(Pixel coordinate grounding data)

BEGIN

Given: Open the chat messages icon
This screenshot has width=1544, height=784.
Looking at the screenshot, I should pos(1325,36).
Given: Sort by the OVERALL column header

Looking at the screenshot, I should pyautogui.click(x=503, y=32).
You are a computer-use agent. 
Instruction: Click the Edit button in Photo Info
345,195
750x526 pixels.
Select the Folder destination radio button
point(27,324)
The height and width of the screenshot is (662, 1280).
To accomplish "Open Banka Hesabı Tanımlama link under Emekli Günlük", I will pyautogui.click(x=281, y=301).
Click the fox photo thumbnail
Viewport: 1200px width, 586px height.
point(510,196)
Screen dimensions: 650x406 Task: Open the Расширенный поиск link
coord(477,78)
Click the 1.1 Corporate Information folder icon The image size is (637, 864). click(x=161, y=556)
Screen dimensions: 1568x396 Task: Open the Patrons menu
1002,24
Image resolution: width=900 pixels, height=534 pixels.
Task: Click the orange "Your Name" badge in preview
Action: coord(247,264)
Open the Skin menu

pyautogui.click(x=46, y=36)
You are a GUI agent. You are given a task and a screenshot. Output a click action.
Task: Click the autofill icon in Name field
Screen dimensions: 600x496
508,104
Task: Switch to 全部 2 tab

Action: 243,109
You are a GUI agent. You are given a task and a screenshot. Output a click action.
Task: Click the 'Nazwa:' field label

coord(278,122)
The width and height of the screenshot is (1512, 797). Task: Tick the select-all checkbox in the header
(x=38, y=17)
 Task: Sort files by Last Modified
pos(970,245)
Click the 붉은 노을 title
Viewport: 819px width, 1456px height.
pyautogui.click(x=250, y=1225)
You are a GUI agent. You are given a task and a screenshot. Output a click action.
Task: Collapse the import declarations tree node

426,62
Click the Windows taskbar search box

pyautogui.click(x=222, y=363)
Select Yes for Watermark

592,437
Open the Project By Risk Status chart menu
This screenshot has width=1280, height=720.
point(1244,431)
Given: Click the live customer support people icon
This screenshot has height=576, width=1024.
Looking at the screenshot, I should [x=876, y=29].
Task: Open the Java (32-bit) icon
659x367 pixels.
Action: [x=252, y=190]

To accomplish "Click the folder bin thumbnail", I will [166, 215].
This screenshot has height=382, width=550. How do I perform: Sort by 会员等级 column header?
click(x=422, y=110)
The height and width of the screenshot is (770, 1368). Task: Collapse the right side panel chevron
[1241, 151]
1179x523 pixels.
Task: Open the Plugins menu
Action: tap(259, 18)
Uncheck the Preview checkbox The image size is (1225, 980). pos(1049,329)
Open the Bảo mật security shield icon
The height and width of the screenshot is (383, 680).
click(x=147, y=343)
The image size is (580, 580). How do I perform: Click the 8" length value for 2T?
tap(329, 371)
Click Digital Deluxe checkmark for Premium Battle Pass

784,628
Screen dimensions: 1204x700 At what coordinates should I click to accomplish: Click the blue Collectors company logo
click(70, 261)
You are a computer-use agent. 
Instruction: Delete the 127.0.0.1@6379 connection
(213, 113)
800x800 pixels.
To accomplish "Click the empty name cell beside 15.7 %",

END

**ASSIGNMENT**. Transcribe the records above exactly, but only from the line that contains "Uncheck the Preview" through their final line, inclusive.

**SOLUTION TO THE EXERCISE**.
Uncheck the Preview checkbox The image size is (1225, 980). pos(1049,329)
Open the Bảo mật security shield icon
The height and width of the screenshot is (383, 680).
click(x=147, y=343)
The image size is (580, 580). How do I perform: Click the 8" length value for 2T?
tap(329, 371)
Click Digital Deluxe checkmark for Premium Battle Pass

784,628
Screen dimensions: 1204x700 At what coordinates should I click to accomplish: Click the blue Collectors company logo
click(70, 261)
You are a computer-use agent. 
Instruction: Delete the 127.0.0.1@6379 connection
(213, 113)
800x800 pixels.
To accomplish "Click the empty name cell beside 15.7 %",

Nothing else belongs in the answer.